FIG 9.

Mutations in the sagB mutant perturb protein secretion in S. aureus. (A) Supernatants of S. aureus wild-type, mutant, and complemented strains cultured to mid-exponential phase (A₆₀₀ of 0.5) were analyzed for secreted protein on Coomassie-stained SDS-PAGE gels. Regions of difference in protein abundances in the gel, as indicated by the numbers on the right, were excised for the wild-type (pOS1) and sagB(pOS1) strains for analysis and protein identification by mass spectrometry (Table 2).

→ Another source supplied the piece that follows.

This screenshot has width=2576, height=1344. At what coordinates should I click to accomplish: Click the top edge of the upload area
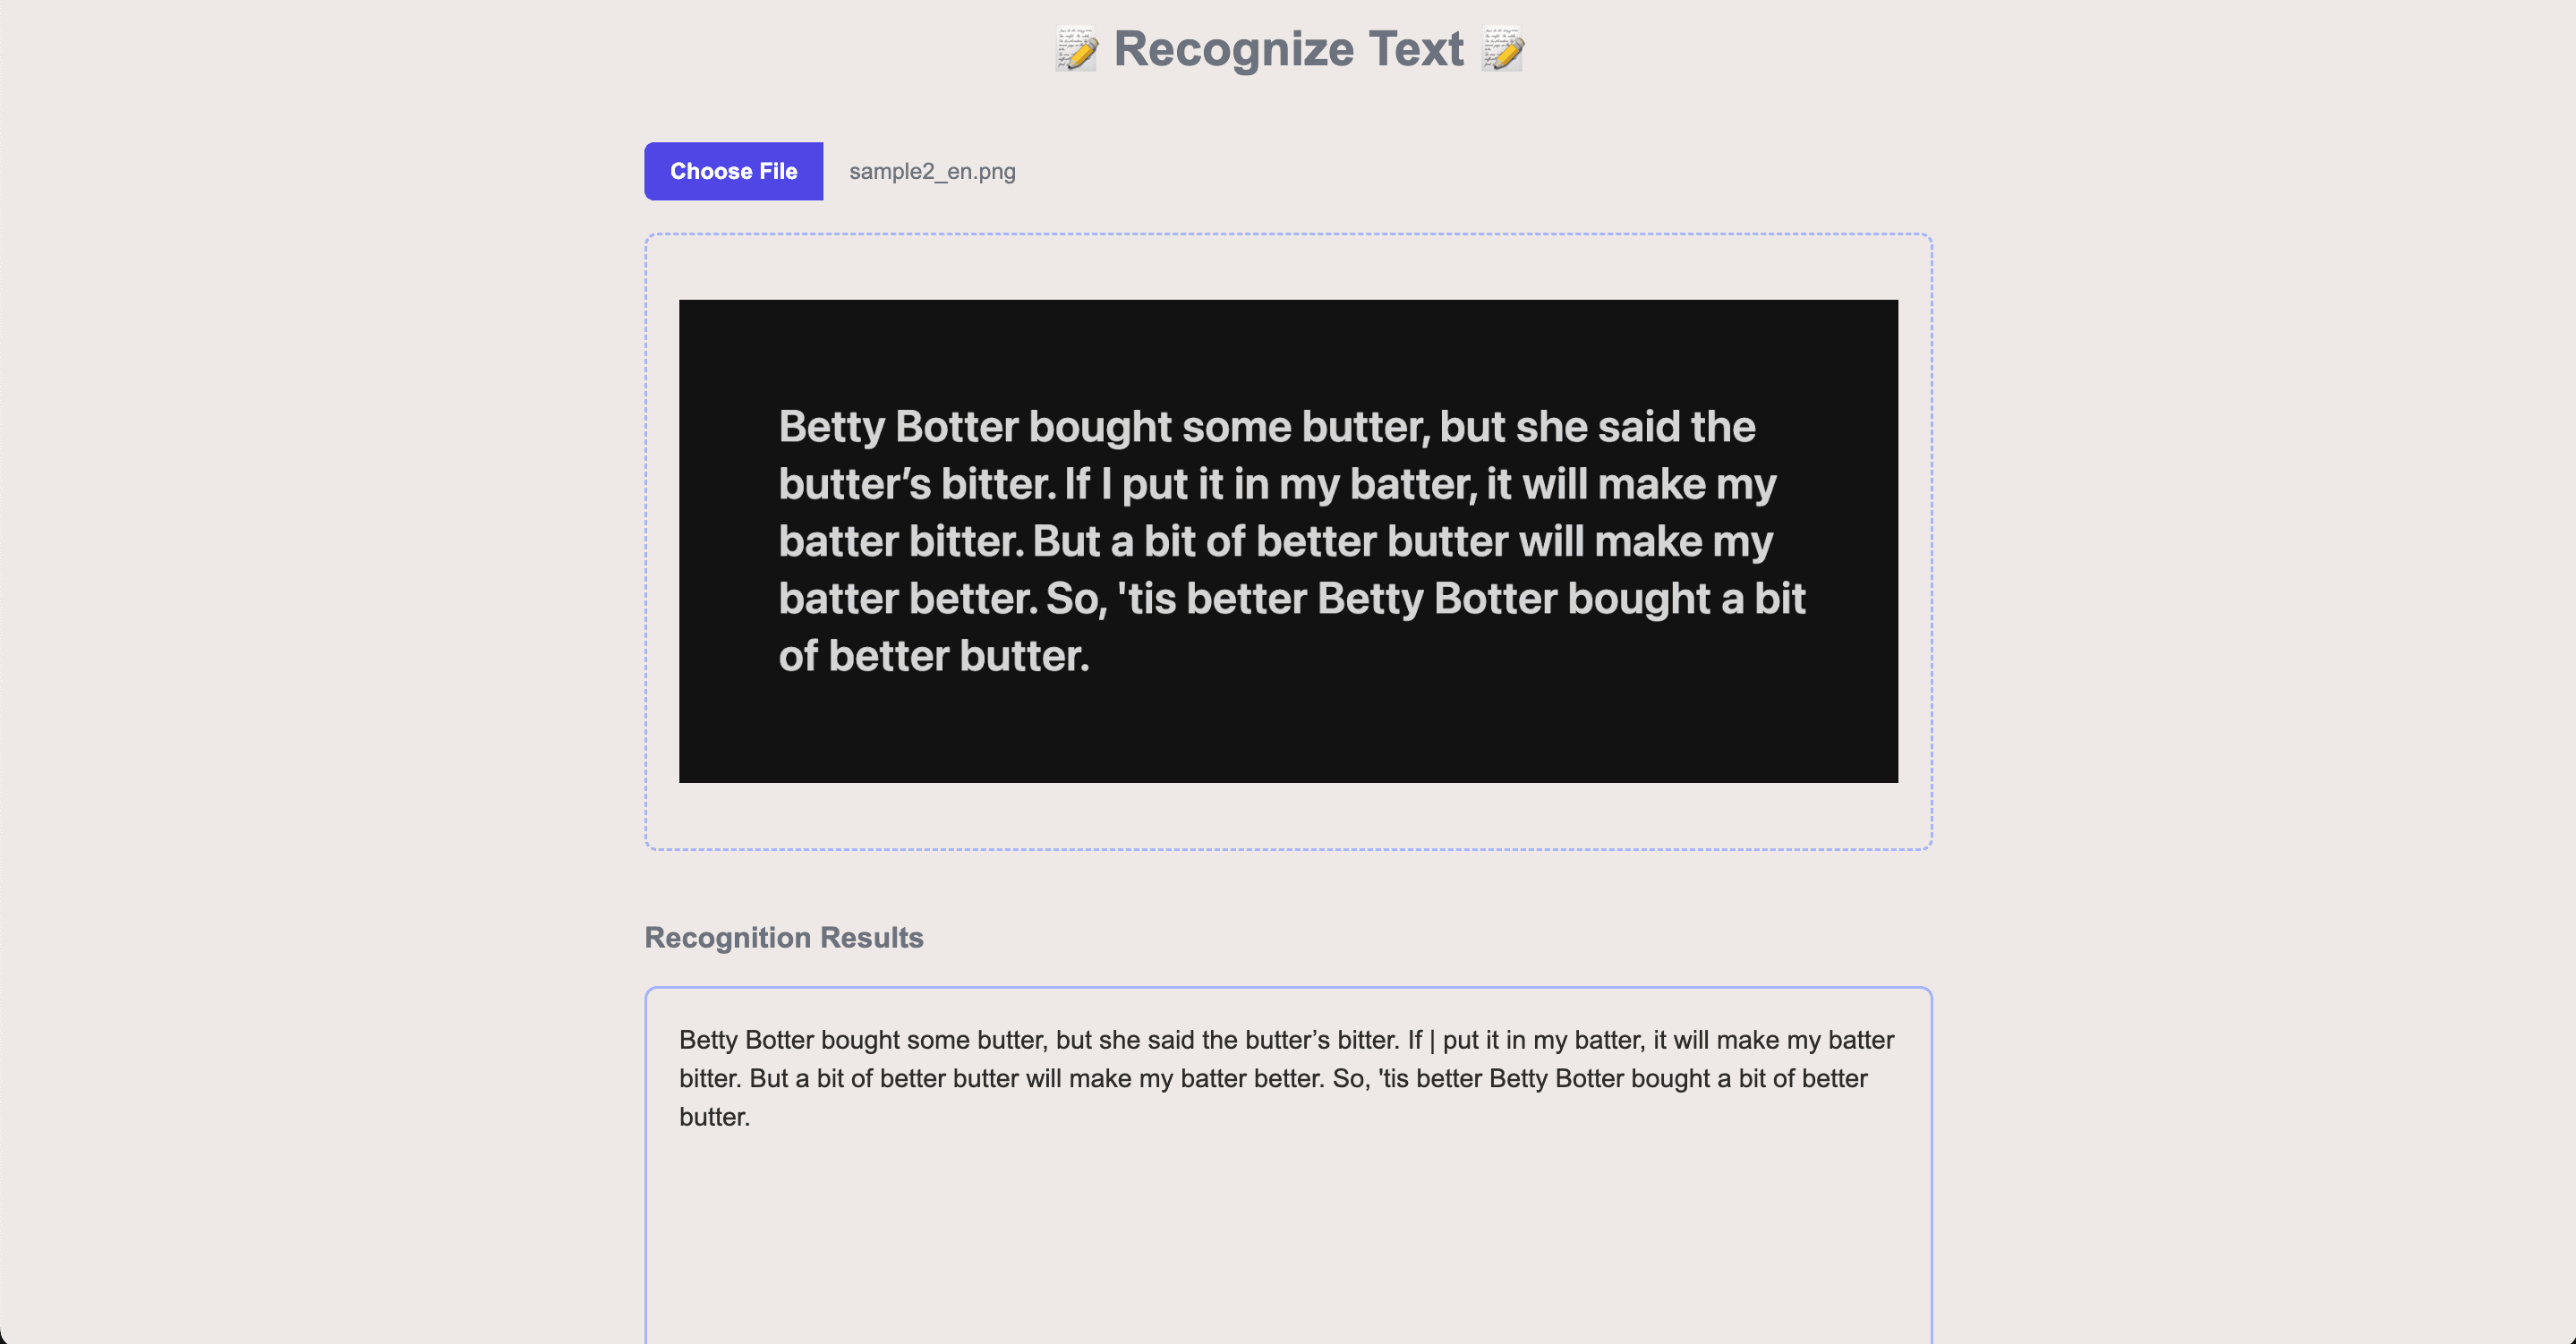pos(1288,234)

Protein species in the sagB(pOS1) strain extract displaying at least a 10-fold increase (B) or decrease (C) relative to that of wild type (pOS1) were analyzed for predicted cellular localization using SignalP, version 4.1, and TMHMM, version 2.0, servers. (D) Immunoblots of supernatant samples prepared in the experiment shown in panel A for MALDI-TOF MS. Representative protein species (Coa, vWbp, Atl, LcpB, LcpC, and LytM) were determined by MS to exhibit a difference in abundances in the sagB mutant versus the wild type. Sortase A and ribosomal L6 blots serve as indicators of cell lysis. (E) One milliliter of mid-exponential-phase cultures (A₆₀₀ of 0.5) was fractionated into total culture (T), supernatant (S), and cell pellet (P) and analyzed for protein content by immunoblotting. The asterisk in the α-SpA panel identifies Sbi.